The Homeless Veterans Bank Robbery

 

Every day at the homeless veterans shelter in Boston at ten in the morning there was a huge influx of vets. These were vets who lived in other shelters of the city for the most part, and they comprised the three hundred or so homeless veterans who came every day for lunch.

The lunch program wasn’t something that was funded by any government grant, as the state of Massachusetts gave us money only for breakfast and dinner for those who lived in the building. The state paid us $2.42 per day per vet, and we needed to serve each vet breakfast and dinner from that money.

You couldn’t even go to McDonald’s with that budget, and so we supplemented.

We sent volunteer homeless veteran work crews every day to the wholesale food distributors just outside of Boston and we offered our services for anything that they could give to us. We worked for our food.

The produce wholesalers would give us all kinds of stuff just before it  spoiled and I can remember working with the large frozen food distributors and we would offer to clean out walk-in freezers  for anything that they could give to us to feed those who came to our shelter for food.

Every Monday, Wednesday, and Friday we had an eye clinic that taught medical students from Tufts University giving eye exams to homeless vets, and twice a month we had the two largest law schools bring their senior students, under the guidance of a practicing attorney, to help with any legal issues that any vet who lived at the shelter presented.

In order to sleep in the building you needed to give four hours a week back to the shelter in volunteer time. It was your payment for what you got. These volunteer hours were monitored and if you wanted to come into lunch every day, you also had to work. There was KP duty (kitchen police), a daily after lunch clean-up crew, a latrine clean up crew, and of course trash needed to be dealt with every day and then the whole cycle needed to be reset for dinner later that day.

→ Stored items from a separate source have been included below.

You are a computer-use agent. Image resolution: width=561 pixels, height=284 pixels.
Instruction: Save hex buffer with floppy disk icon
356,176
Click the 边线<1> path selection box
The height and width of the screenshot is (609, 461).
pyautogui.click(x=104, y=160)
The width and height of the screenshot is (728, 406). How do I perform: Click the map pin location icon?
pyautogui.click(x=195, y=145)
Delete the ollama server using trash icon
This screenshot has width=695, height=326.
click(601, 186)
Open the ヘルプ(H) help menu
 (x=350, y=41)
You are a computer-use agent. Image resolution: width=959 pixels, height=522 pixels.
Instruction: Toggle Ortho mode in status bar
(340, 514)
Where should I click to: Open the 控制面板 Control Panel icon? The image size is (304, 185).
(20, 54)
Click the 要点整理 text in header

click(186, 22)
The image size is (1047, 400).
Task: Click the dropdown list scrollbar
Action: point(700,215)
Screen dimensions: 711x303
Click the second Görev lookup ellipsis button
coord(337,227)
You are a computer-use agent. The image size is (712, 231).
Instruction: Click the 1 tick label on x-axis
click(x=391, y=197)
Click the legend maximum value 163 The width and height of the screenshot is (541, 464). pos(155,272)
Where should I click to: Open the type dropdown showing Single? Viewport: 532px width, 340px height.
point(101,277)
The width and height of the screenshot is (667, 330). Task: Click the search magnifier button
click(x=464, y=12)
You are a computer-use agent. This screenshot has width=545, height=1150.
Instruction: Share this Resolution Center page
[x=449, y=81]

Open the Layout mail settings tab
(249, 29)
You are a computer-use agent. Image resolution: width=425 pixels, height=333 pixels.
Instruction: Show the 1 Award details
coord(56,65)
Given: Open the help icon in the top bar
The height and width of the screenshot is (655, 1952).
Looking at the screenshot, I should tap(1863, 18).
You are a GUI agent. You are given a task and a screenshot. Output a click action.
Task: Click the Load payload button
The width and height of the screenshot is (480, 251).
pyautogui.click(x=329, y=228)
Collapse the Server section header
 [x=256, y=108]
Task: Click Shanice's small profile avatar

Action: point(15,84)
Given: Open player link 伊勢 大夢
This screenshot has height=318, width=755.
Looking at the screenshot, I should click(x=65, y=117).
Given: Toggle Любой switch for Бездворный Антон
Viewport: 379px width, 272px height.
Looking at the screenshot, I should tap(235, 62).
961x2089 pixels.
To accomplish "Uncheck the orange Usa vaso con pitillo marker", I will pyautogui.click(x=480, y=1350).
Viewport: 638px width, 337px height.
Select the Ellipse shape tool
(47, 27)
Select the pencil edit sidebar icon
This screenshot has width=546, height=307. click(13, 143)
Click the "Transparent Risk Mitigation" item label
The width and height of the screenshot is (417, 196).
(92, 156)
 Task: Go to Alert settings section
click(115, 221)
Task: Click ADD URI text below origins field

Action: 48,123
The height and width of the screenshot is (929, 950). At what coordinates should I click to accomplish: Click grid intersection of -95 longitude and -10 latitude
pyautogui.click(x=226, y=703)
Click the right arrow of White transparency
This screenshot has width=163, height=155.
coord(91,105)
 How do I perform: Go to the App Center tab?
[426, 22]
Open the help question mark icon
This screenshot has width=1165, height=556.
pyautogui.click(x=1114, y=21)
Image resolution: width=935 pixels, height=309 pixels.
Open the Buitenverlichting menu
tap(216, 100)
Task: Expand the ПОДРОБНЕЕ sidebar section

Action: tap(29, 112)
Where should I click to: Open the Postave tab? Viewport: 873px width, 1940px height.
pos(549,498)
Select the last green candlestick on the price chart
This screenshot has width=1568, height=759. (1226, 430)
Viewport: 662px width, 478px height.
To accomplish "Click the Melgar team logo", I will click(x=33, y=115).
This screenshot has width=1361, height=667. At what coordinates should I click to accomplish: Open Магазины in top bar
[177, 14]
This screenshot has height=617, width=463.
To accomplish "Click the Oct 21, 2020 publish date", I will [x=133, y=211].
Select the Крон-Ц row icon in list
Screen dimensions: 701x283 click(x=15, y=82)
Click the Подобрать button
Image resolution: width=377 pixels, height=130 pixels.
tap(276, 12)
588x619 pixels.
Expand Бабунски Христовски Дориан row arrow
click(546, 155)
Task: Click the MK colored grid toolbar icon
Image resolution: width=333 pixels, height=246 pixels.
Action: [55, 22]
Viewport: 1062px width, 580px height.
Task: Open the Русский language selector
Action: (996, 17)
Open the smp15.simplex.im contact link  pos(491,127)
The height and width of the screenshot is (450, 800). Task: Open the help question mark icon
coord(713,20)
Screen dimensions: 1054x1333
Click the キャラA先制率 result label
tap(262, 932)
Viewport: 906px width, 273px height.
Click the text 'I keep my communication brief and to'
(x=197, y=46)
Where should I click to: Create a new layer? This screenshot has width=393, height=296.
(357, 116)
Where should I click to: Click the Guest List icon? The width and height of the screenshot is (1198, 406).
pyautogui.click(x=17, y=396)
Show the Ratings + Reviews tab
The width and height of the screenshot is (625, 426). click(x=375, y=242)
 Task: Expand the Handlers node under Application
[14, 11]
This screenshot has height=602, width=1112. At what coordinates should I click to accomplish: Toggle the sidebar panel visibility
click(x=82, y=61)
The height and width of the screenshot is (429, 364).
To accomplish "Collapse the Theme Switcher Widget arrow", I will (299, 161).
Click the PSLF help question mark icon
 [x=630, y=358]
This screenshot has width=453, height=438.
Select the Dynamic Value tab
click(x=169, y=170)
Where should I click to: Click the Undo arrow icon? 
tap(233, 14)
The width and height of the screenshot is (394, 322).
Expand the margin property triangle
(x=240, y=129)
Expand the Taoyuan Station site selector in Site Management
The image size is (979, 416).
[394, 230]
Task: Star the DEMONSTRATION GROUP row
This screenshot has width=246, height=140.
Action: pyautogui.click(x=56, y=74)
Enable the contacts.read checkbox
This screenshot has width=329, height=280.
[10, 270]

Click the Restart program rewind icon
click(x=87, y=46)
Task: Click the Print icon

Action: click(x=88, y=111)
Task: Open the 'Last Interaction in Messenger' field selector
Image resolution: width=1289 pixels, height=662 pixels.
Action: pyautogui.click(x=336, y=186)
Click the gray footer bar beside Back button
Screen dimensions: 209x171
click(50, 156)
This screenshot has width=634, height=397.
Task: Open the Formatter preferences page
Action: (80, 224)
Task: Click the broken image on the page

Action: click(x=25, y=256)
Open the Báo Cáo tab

There were all kinds of people coming and going this one particular day in the spring and new client intake was busy and sick bay was busy and of course there were also AA and NA meetings that were being conducted.

So all in all, the place was wicked busy.

We had “sweeper crews” that would stop the traffic outside our building and most days we swept the street and the sidewalks and conducted a police call (military term for picking up trash) as we had deals with the local doughnut shops and restaurants around our neighborhood to come and take whatever food they had that was extra when they closed every night too.

As a result, the lunch menu was never the same two days in a row.

Nobody ever went hungry and I have fond memories of some hotel meals from business conferences that were cancelled or weddings that were called off and banquets chefs that cooked more than they could use.

This one day in the late spring we had our doors open, the windows on the ground floor were open and it was busy. Homelessness is migratory and it was busier in the spring and summer months than in the winter.

The usual staff of about twenty were working and the place was humming right along.

The eye doctors had a waiting list of vets sitting in chairs along the wall and it was a day for the lawyers so we had more than our usual amount of traffic. At the same time, vets were showing up from Florida and other warm southern states as the word had spread to head to Boston for one of the only vet shelters in the nation. I was checking on the mess sergeant and the lunch menu for the day in the kitchen on the first floor and reviewing his needs when I came around the corner of the kitchen into the dining room area where a couple of hundred vets were sitting waiting for lunch and I saw three or four Boston cops, all with guns out, turning right, then left then right again.

Holy crap I thought to myself, they have guns out.

Just then my two way radio went nuts.

Command one, command one, (that was my handle)  come to the front desk right away.

I saw the cops looking at me and so I walked around the corner to the front desk and holy crap, there were like a dozen other Boston cops with guns out.

“Can I help you?” I said to one who looked to be in charge

“Did someone just run in here?” he asked.

I looked at the front desk officer of the day and said “Well?” Did someone just come in here?

“Not really, sir, I mean we’ve been really busy, and of course people come and go, but nobody ran in here, at least I don’t remember anyone running in here.”

“Why? What’s going on?” I asked the cop.

“Someone just robbed the bank right around the corner and the teller put in an exploding dye bag and we thought, well, sorry, we thought he might have come in here.”

This guy was just getting ready to leave with the other cops when the front desk guy says, “You know, there is that guy in sick bay; he had the trouble with the transmission fluid all over his hands.”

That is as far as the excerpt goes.